Tong and others argue that the government-dominated operation of the program hinders competition and choice in the seed market. He argues that the program threatens to revive the planned economy model in which there is a local monopoly on supplying seed.

A 2010 article in Shandong Agricultural Science reports similar problems with wheat seed subsidies in Weifang, a district of Shandong. The authors’ survey found that most farmers received subsidized seeds but few knew anything about the program. Farmers complained that seeds were sometimes inappropriate for their area, were expensive and of uncertain quality. The article reported complaints about the program’s wasteful administration, the unclear process of choosing designated seed suppliers and use of the program to create a local monopoly by preventing non-local companies from winning the bid.

Mr. Tong wrote a letter to State Council Premier Wen Jiabao in November 2008 that called for giving the subsidy directly to farmers. The following month the Ministry of Agriculture issued documents revising the program and the “No. 1 Document” issued in January 2009 called for improving agricultural subsidy methods. Mr. Tong is quoted as saying, “When I read the no. 1 document I knew my letter had reached the central leaders.”

The Investors News article reports that the government began investigating cases of corruption following receipt of Tong’s letter. It says officials in Henan, Anhui and other localities were fired for skimming subsidy funds.

However, the same article reports that seed merchants and officials remained unhappy. After the central leadership announced an expansion of the subsidy in March 2008, eleven Henan Province seed companies jointly wrote to the provincial government asking for funds to be given directly to farmers. They argued that planned economy methods cannot be used in a market economy; the government should not choose which companies will live and which will die. The seed companies insisted that the government restrict its role to regulating the market, ensuring seed quality and order in the market while letting farmers make their own choice about what seeds to buy.

Reportedly, after receiving the letter Henan officials gave funds directly to farmers. However, county agricultural officials reportedly responded with their own letter. They used the excuse of a highly publicized wheat production target the following year to drum up support for seed subsidies.

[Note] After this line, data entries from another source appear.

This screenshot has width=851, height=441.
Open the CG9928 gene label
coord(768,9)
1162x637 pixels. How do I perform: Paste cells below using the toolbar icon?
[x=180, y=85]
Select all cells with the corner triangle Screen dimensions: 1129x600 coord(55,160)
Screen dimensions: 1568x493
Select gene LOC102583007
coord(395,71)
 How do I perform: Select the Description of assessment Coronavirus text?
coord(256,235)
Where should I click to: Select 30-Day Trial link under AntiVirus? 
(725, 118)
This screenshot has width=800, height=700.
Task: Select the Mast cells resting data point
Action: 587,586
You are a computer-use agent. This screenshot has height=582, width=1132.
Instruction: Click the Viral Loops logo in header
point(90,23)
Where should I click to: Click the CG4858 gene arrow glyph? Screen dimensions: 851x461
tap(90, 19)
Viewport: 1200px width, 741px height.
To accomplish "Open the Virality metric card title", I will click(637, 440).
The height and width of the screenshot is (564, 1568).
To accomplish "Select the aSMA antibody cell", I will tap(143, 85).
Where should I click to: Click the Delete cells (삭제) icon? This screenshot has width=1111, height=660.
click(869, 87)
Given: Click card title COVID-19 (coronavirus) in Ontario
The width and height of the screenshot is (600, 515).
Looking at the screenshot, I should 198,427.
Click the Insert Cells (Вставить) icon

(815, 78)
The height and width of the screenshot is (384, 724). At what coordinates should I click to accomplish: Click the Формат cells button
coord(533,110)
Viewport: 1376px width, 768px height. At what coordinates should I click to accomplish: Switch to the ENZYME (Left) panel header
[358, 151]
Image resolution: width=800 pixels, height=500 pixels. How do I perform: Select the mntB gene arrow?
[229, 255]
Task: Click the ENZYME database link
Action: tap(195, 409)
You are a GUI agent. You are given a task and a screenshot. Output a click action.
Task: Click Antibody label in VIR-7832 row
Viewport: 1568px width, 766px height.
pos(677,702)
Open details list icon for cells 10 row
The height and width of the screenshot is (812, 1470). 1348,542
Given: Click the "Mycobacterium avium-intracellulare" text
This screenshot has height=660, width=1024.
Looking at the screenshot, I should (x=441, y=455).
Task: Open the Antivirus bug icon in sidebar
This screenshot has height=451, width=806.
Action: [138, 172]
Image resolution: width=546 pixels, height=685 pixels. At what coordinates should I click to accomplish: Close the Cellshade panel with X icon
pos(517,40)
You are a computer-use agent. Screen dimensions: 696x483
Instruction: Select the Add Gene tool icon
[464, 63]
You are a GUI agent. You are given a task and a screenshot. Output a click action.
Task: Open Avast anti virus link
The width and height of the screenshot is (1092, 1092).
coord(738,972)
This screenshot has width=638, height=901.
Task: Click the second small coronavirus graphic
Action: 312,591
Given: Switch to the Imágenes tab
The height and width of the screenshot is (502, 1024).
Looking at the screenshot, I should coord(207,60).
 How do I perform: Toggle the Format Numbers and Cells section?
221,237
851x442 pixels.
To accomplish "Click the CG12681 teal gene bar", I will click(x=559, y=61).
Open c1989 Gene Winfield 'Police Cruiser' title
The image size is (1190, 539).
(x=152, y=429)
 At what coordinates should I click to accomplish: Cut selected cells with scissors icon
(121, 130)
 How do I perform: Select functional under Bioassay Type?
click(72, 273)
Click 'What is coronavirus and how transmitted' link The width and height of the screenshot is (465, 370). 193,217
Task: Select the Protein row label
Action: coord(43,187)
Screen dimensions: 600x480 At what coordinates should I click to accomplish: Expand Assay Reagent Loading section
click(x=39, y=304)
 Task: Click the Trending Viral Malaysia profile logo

In recent years the Ministry of Agriculture has allowed the seed subsidy to be distributed as cash to farmers in many locations. The MOA's recent policy announcement for this year said that the rice, rapeseed, and corn seed subsidies are distributed as cash and wheat, cotton and soybean subsidies can be given either as a discount or cash, whichever is easier for each province. 

Concerns apparently persist. In 2011 someone from Anhui posted a request on a provincial government message board urging Anhui Province officials to distribute the seed subsidy as a cash payment like they do in Henan. The post expressed concern that planting the same wheat varieties over and over in the same varieties could cause ecological damage by spreading disease widely. He said some experts have brought this problem up with agricultural leaders, but they just give the problem lip service "since the government makes a lot of profit from buying wheat seeds in this area." 

The post continues: "Some agricultural officials have their own seed companies; they hoodwink people in this area. There is no suspense in the bidding. After winning the bid they give farmers the worst seed." He says that companies have to pay "tips" to officials if they want their varieties chosen. "Everywhere the seed conpaies can be seen with party secretaries and village directors. If you want to sell seeds you don't go to the market; you go to the officials."

The Anhui Province Agricultural Commission was posted a response which recounted all the great results of the seed subsidy in expanding use of improved seeds and raising productivity. The response insisted the government needed to be involved to screen the seeds properly, prevent chaos in the market and prevent farmers from "choosing blindly."

The response from the ag commission concludes: "Of course some improvements can be made. We are investigating some of the illegal activities reported by the netizen’s post."